Collected data:
--------

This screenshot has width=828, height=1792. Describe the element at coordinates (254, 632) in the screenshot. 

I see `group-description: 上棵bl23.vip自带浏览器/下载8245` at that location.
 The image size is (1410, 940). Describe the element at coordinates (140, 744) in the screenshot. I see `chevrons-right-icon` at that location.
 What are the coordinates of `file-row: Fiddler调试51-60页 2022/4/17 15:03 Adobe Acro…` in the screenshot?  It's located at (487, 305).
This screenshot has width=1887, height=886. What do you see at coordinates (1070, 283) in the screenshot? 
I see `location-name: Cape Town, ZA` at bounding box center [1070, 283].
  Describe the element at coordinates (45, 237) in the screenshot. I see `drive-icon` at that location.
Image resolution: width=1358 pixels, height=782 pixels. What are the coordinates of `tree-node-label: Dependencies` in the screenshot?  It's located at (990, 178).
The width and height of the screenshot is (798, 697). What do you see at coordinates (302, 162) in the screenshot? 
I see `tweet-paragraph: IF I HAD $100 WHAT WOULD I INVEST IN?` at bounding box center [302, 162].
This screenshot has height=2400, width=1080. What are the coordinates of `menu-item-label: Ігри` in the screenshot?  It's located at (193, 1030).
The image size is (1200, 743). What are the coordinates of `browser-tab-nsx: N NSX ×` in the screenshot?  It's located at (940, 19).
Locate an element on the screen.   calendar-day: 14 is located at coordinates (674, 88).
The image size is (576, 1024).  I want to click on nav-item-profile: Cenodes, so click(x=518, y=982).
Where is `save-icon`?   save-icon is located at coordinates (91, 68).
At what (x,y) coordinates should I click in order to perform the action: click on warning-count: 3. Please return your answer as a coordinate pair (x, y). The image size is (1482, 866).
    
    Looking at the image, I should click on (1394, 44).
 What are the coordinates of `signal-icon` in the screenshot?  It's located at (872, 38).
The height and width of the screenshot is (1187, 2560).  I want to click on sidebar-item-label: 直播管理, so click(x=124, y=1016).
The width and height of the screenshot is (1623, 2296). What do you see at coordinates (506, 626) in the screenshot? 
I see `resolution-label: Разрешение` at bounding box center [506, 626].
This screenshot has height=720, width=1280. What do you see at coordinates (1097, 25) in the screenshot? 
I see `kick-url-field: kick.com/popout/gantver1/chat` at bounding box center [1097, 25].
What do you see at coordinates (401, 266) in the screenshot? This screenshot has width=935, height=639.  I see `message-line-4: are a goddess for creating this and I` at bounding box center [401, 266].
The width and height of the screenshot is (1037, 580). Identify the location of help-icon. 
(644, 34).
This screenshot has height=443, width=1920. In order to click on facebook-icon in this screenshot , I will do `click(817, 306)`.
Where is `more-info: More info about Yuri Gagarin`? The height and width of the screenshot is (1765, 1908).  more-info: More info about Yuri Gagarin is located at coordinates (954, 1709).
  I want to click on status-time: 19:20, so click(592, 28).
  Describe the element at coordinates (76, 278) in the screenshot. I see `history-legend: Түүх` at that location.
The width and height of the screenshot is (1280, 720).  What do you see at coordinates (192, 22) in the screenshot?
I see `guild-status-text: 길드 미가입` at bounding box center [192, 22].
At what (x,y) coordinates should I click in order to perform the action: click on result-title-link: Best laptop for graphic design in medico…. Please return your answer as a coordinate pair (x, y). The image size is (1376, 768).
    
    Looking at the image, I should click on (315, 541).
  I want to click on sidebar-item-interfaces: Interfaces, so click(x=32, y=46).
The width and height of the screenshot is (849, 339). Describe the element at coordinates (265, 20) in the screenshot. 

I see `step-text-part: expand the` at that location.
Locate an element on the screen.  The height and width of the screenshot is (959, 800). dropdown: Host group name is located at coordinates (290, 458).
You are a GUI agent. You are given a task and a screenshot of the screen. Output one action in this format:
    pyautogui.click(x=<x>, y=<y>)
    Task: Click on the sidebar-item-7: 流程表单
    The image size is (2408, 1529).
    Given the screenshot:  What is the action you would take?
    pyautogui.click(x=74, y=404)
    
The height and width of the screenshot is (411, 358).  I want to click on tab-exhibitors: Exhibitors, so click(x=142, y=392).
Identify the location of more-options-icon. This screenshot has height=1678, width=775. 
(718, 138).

--------

Task to carry out> Please extract, unchanged, the lines of the listing from its beginning through the line containing "at (487, 305).", including that line.

Written answer>
This screenshot has width=828, height=1792. Describe the element at coordinates (254, 632) in the screenshot. 

I see `group-description: 上棵bl23.vip自带浏览器/下载8245` at that location.
 The image size is (1410, 940). Describe the element at coordinates (140, 744) in the screenshot. I see `chevrons-right-icon` at that location.
 What are the coordinates of `file-row: Fiddler调试51-60页 2022/4/17 15:03 Adobe Acro…` in the screenshot?  It's located at (487, 305).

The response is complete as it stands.